Unbeknownst to her, I've often argued that we should focus on creating a large number of affordable units and living-wage jobs for the homeless; let the high-functioning homeless run for them; and then, offer case management and a taken-by-the-hand approach to those who are left, as they have deeper issues. I've said that, if we create and enforce rights that prevent high-functioning homeless people from being discriminated against in their searches for jobs and housing, then as many as 60% of the homeless would get THEMSELVES out of homelessness. (Many homeless service providers would become unnecessary and unemployed in one fell swoop – all the more reason to do it.) It makes no sense to ask each individual homeless person what they need or to require them to participate in case management before we have sufficient stock of what we know are the most widely-shared needs of the group – affordable housing and living-wage jobs. If we have these things in store first, then the case managers can actually help their clients who visit the office. Howbeit, her logical plan to focus on connecting homeless people to affordable housing doesn't preclude her from using the $600,000 to retrain case managers. It doesn't have to be “either-or”. It can be “both-and”.

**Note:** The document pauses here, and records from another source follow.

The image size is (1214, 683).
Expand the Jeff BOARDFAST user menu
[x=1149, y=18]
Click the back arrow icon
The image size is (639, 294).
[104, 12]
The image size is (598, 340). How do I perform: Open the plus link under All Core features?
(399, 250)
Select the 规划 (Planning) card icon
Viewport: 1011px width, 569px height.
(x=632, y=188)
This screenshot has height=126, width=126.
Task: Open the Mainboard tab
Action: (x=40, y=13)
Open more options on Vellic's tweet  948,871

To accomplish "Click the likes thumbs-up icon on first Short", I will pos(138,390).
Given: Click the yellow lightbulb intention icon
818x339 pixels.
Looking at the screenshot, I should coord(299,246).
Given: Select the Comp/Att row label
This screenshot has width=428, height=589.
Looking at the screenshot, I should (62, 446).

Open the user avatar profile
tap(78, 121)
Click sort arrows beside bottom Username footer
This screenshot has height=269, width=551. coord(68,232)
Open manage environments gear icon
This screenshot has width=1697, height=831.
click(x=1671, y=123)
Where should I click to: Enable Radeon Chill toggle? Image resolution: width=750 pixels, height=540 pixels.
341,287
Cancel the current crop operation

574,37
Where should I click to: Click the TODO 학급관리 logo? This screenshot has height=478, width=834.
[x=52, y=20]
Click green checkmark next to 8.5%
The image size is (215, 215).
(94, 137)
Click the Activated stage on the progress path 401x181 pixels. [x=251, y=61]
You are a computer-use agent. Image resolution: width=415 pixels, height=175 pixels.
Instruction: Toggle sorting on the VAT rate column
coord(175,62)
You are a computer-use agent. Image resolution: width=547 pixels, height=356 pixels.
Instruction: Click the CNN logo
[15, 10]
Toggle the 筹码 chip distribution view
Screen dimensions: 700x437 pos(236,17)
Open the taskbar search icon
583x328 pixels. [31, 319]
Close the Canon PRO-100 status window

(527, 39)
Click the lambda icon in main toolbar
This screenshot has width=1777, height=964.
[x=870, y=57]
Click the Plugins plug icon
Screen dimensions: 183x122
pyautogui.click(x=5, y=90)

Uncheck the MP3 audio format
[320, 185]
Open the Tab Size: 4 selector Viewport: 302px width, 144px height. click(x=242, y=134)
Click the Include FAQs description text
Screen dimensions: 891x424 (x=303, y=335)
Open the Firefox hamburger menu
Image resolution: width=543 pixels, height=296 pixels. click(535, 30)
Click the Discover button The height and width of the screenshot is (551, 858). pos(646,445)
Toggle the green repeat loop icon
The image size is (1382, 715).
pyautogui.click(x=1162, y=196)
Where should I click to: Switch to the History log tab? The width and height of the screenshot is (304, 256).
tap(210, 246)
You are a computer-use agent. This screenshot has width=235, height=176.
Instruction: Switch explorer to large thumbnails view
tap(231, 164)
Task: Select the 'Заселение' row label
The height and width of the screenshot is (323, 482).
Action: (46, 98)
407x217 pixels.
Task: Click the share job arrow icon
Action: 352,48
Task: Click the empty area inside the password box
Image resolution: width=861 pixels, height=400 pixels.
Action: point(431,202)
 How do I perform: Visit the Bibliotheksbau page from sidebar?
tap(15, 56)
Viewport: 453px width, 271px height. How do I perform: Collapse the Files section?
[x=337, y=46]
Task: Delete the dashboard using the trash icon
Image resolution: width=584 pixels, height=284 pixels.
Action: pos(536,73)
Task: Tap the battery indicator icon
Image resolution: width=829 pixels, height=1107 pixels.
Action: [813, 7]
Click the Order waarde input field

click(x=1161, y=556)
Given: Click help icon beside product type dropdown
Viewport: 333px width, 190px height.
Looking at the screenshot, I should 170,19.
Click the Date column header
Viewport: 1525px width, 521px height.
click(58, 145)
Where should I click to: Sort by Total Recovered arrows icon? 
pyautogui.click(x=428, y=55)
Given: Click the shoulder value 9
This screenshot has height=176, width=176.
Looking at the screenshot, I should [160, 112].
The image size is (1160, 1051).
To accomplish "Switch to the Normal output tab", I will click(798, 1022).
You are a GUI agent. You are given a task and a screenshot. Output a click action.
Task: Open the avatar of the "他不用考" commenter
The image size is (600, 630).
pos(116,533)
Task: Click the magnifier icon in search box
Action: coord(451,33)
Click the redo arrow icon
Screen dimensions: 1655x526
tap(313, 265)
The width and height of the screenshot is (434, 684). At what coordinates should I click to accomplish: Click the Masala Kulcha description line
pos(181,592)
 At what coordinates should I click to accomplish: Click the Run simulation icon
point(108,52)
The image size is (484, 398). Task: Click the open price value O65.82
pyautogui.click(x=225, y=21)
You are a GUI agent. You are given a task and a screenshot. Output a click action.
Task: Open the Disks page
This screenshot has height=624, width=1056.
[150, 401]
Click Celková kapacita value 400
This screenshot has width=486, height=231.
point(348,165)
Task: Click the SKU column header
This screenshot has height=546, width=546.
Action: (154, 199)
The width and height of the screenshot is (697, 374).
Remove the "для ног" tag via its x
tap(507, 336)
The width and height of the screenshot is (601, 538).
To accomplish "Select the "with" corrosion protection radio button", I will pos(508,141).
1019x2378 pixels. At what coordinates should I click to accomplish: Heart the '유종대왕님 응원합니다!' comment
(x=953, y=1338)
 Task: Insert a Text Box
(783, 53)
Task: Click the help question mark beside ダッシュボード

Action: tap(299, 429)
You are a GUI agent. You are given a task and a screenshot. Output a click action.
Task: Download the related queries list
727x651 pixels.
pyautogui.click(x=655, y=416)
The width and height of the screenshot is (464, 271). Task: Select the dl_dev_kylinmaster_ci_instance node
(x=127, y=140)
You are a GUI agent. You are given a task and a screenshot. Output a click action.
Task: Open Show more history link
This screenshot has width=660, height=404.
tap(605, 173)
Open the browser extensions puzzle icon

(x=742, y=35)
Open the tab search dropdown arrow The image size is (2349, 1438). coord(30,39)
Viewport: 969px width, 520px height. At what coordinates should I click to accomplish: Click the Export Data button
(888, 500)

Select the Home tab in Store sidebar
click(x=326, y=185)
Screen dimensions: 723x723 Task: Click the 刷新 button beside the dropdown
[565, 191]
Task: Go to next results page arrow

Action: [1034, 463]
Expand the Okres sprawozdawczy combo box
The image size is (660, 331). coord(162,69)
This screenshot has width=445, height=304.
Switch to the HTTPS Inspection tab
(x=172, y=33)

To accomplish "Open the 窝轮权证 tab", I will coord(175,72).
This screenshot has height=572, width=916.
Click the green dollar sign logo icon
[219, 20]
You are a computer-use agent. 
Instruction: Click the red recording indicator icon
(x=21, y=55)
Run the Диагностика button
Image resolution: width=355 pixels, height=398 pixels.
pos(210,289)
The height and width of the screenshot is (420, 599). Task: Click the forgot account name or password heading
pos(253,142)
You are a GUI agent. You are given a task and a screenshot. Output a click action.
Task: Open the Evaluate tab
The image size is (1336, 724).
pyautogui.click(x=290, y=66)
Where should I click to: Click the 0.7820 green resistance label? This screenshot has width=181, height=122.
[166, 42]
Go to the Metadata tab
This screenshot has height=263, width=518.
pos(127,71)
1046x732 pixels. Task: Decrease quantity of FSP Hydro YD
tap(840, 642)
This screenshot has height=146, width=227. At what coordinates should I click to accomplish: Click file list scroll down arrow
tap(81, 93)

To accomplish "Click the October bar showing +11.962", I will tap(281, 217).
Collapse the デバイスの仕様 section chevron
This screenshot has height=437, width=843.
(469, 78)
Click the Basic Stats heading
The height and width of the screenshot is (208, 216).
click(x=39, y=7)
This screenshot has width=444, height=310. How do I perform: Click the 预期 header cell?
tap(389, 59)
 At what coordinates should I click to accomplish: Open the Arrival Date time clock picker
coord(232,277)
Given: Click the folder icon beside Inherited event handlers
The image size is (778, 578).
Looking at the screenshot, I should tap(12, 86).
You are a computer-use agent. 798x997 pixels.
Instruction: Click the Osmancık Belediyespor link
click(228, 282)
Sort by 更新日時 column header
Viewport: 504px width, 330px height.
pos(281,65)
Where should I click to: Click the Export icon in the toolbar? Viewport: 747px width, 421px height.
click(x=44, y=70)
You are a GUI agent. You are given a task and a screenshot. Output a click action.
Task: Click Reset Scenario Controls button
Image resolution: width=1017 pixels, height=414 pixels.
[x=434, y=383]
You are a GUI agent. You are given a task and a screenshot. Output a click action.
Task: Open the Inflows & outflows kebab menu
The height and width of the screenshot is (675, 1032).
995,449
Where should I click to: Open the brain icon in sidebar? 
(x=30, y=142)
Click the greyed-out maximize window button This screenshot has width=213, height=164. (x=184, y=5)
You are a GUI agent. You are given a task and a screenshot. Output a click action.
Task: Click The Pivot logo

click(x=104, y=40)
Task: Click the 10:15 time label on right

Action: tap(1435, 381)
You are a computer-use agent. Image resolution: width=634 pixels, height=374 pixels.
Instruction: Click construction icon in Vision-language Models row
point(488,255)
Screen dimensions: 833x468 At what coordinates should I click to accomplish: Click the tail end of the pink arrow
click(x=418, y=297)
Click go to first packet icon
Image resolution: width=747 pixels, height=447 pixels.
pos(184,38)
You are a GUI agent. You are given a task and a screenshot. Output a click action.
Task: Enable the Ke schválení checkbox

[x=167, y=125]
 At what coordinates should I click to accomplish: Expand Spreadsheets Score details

In closing, I'll say what you've probably guessed by this point: I LOVE DC Mayor Muriel Bowser (so far). It's not due to her being a woman, though I am infamous for loving women as much as I do. She has gotten off to a really great start. I don't know if she's driven by her desire to out-do the last three male mayors who “tried” and failed to end homelessness, fear that I would be as hard on her as I was on mayors Fenty and Gray or a genuine desire to end homelessness and to enable people of all economic strata to live in DC. It could be two or all three. No matter the reason(s), I love what she's doing. Like I told Ms. Bowser at the Homeless Point-In-Time Count, “Let's keep it that way”. If DC Mayor Muriel Bowser is reading this, I'd have you to know: “WildThing, I [know] I love you”.

There are 20 years that don't make a day; then, there's that day that makes 20 years.

The news of her plans for the homeless is an awesome birthday gift for me. February 15th, 2015 (my 46th birthday) is also 46 days after Eric Jonathan Sheptock Day. I'll spend at least some of the day enjoying the fact that the city's poor and homeless will find some relief under this mayor.